There is some evidence that challenges like playing a musical instrument or learning another language have more benefits than repeatedly doing jigsaw or crossword puzzles as it activates different parts of the brain.


Research confirm a critical relationship between learning and brain growth.   Learning plays a critical role in forming memories and can even help preserve your brain later in life.

Many of the top universities in the world are now offering completely free classes on the Internet. You can learn from professors at Harvard, Johns Hopkins, and even overseas universities like the University of Edinburgh.

Check for classes on websites like Coursera.org, edX.org, and Canvas Network (Canvas.net).  Learn more about topics that interest you to keep your mind young and healthy.


Nurture  Your  Brain


Neuroscientists have discovered that we can help our brains stay focused and actually improve creativity by listening to music that we enjoy.

In fact, listening to or playing music can help keep the brain healthy, including increasing mental sharpness and enhanced memory.

Listening to soft, relaxing music before turning in for the night can promote better sleep patterns.   It has been shown that when we listen to music we enjoy, it tends to have a positive effect on our brains, our psyches, our moods, and our quality of life.


Build  A  Social  Network


Evidence from observational studies linking reduced risk of dementia with social connectedness dates to the 1990s. As researchers have looked into these connections more deeply, they have discovered that variety and satisfaction in social contacts is more important than the size of a person's social network.


Mediate


The benefits include everything from boosts of happiness to lower blood pressure and increased longevity.

Even better, regular meditation helps preserve your brain cells. That's because meditation helps preserve connections in your prefrontal cortex.
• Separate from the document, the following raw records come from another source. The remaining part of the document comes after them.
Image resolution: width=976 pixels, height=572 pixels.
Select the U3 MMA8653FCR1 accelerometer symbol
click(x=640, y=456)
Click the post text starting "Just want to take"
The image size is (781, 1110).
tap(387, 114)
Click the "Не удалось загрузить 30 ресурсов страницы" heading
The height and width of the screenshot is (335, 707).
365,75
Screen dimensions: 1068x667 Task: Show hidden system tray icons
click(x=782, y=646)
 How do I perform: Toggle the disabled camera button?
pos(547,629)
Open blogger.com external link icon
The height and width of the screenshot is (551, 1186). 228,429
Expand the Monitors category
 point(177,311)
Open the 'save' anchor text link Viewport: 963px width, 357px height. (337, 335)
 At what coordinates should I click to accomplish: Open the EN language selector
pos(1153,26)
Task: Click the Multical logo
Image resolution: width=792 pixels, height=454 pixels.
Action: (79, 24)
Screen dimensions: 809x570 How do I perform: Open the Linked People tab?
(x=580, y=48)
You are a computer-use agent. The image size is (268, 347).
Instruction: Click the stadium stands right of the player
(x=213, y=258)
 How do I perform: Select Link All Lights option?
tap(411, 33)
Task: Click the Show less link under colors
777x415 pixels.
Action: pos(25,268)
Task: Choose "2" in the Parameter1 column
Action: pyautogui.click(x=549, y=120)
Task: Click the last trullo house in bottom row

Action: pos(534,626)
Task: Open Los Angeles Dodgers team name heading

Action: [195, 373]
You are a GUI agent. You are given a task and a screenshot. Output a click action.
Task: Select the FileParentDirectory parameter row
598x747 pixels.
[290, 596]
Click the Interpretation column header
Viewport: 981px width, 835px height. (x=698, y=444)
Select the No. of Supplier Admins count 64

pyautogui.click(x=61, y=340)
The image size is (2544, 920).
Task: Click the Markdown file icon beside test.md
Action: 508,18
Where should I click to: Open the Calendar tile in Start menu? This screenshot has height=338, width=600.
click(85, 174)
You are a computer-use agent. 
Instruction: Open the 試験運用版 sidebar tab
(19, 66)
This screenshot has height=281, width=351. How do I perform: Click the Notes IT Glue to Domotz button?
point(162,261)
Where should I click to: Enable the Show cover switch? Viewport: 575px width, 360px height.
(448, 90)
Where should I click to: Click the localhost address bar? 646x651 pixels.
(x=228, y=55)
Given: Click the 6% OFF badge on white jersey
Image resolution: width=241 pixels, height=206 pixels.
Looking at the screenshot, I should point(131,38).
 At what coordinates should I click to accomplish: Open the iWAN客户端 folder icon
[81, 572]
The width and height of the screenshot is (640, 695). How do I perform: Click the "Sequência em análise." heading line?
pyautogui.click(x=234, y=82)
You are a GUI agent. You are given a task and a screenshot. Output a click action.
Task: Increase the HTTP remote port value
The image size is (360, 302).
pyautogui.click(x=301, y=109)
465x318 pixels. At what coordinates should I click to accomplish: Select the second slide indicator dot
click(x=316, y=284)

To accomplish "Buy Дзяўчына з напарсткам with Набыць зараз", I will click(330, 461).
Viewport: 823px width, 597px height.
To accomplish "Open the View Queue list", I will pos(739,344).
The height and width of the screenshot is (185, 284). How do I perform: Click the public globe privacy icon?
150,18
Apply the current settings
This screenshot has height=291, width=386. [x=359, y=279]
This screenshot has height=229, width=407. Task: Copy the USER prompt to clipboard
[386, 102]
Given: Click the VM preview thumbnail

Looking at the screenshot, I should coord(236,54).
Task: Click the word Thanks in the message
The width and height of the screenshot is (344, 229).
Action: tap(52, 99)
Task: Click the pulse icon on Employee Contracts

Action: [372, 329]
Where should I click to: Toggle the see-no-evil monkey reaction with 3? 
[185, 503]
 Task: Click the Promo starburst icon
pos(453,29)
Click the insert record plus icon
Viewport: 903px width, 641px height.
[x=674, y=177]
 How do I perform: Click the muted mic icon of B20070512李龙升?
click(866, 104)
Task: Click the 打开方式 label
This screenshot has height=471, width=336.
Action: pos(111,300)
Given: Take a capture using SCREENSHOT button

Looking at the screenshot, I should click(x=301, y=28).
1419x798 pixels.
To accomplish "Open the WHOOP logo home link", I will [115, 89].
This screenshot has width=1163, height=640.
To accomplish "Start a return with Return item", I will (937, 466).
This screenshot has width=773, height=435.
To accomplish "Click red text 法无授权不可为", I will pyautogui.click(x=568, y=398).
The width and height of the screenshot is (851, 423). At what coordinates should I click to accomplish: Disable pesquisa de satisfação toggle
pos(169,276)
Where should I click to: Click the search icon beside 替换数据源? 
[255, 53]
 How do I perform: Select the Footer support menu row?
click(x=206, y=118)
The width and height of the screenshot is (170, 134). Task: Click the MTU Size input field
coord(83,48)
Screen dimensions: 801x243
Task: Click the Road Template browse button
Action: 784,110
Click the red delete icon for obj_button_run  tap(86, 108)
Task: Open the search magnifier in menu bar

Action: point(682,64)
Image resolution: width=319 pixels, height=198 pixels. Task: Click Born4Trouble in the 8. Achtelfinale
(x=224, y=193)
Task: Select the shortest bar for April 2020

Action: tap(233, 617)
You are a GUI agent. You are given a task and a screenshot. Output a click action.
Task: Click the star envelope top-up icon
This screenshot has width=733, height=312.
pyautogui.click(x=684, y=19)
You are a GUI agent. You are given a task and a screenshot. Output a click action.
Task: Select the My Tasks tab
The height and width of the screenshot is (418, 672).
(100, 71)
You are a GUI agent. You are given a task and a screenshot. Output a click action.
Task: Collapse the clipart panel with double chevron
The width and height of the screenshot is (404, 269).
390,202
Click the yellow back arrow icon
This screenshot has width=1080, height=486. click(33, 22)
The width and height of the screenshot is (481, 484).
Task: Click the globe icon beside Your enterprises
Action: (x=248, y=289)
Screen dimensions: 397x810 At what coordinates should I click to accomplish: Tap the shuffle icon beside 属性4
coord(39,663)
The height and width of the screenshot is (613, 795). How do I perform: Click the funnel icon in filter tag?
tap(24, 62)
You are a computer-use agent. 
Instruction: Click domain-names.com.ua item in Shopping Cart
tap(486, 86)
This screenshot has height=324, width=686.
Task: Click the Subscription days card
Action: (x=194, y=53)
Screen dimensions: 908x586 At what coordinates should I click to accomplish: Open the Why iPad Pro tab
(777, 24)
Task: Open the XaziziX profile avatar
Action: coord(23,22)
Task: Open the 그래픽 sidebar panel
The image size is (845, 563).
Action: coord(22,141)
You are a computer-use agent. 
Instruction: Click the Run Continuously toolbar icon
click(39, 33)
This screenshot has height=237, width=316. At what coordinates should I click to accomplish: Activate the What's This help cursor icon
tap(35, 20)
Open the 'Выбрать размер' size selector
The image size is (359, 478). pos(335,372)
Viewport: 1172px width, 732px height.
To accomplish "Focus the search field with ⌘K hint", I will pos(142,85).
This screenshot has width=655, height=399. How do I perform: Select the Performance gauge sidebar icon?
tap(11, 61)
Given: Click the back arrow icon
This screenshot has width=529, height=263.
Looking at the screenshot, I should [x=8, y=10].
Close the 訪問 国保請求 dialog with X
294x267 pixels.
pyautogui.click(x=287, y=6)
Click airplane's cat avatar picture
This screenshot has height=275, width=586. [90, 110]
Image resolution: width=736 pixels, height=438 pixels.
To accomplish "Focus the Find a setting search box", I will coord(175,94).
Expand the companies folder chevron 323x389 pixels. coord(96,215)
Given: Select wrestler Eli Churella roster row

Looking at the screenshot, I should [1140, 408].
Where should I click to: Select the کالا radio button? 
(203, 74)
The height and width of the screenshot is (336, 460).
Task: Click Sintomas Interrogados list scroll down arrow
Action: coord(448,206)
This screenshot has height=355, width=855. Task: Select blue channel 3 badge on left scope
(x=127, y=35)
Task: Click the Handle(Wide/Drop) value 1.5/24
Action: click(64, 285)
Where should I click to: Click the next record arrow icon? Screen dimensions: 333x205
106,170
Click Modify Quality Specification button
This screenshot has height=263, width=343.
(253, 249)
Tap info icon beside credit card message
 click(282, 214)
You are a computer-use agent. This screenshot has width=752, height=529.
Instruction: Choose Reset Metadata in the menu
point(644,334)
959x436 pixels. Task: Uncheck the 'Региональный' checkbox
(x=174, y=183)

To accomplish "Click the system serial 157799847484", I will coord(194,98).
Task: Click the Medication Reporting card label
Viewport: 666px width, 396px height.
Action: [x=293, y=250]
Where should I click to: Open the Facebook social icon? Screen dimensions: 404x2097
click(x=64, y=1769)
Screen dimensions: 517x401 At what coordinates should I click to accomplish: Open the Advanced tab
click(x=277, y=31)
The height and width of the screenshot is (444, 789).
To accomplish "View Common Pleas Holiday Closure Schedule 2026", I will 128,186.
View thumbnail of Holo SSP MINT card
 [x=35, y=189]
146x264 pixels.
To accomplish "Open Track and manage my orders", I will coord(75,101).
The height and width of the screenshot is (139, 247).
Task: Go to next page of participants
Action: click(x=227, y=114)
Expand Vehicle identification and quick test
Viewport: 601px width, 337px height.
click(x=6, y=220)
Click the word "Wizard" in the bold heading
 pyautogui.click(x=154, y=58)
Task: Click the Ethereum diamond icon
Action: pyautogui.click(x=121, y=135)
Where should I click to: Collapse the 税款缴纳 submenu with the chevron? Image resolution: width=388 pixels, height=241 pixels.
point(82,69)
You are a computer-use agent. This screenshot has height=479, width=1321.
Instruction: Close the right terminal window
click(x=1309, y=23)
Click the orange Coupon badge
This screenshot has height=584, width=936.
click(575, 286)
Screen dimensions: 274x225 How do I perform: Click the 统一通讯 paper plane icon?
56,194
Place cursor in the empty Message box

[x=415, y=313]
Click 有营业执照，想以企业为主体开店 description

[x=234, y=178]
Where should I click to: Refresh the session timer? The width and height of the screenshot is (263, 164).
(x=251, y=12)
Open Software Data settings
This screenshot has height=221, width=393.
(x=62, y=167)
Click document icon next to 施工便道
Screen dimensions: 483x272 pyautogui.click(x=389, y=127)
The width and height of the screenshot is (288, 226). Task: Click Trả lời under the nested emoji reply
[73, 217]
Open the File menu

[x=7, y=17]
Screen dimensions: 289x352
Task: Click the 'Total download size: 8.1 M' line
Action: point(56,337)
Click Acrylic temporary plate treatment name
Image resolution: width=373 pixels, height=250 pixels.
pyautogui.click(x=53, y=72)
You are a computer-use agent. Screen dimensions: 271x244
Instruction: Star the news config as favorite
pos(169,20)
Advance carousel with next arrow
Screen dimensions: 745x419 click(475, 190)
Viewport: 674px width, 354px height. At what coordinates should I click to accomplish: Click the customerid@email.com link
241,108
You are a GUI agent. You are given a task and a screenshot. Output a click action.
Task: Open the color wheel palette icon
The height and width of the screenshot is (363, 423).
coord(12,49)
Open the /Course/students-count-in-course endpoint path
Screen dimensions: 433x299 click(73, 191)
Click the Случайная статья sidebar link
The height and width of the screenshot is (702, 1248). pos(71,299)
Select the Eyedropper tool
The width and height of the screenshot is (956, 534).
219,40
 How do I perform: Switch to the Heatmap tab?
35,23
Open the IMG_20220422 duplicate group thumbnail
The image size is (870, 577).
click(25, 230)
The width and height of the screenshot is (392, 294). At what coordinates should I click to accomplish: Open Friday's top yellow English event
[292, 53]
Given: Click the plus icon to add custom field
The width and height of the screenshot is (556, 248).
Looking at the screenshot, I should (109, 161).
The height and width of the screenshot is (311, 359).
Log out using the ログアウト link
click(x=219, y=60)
This is the area of the brain responsible for higher-level organizing, planning, and memory.

Nourish  Your  Brain

Get  MOVING When you break a sweat, it pumps blood to your brain.  That initiates the growth of new brain cells.

Studies show that just 30 minutes a day reduces brain cell loss, not to mention the added bonuses of reduced risk of stroke, diabetes, Alzheimer’s and more.

If you can, exercise outdoors as connecting with nature calms the mind in a way only Mother Nature can do.

Researchers took a group of subjects 55 or older who were not regularly exercising at the time. The control group stretched and toned, while the experimental group walked 40 minutes a day for 3 days a week. 

By the end of the experiment, the walking group averaged about 15 minutes a miles, which is 4 miles per hour.  A nice brisk pace.

The main findings were observed in the hippocampus, which is important for memory formation and recall.

The control group which stretched and toned had a 1.4% decrease in hippocampus size.  But the 3 days a week walking group saw an increase of their hippocampus size by 2%.


The University of British Columbia ran a study a few years ago showing that aerobic exercise helps your hippocampus grow. The hippocampus is the area of the brain responsible for verbal memory and learning.

Try some yoga if aerobics is too strenuous.   Scientists from Frontiers in Human Neuroscience showed that people who practiced yoga saw significant increases in gray matter.  In fact, the more hours a week someone did yoga, the greater the amount of gray matter.

Mastering more complicated physical activities, like dance or sports, has greater benefits than repeating simpler ones, like walking. What the studies haven't determined is whether the benefits of exercise disappear when people become sedentary.


Eat  Healthy

More than a dozen observational studies have shown that the Mediterranean Diet - high in fruits, vegetables, whole grains, and legumes; moderate in olive oil and unsaturated fats, cheese and yogurt, and wine; and low in red meat is associated with a reduced risk of dementia.

Gray matter in your brain is where the clusters of nerve cells live. It's responsible for much of our brain's functions, including muscle control, memory, vision, hearing, emotions, and decision-making. White matter involves the long nerves that fire messages to other brain cells. The men who followed the Mediterranean diet had significantly higher amounts of both gray and white matter.

Although the few randomized controlled trials have been too short to yield meaningful results, the diet's proven heart-healthy effects alone make it worth following.

Sleep  Well

Researchers are piecing together how the brain processes and stores memories. The theory is that sleep helps us "fix" memories in place. Getting enough REM and slow-wave sleep helps us keep our minds sharp.

Sleep clears out debris from the brain. In fact, researchers at University of California Berkeley think that sleeping well helps us clear out Alzheimer's-causing plaques from our brains. Not sleeping enough leads to plaque buildup.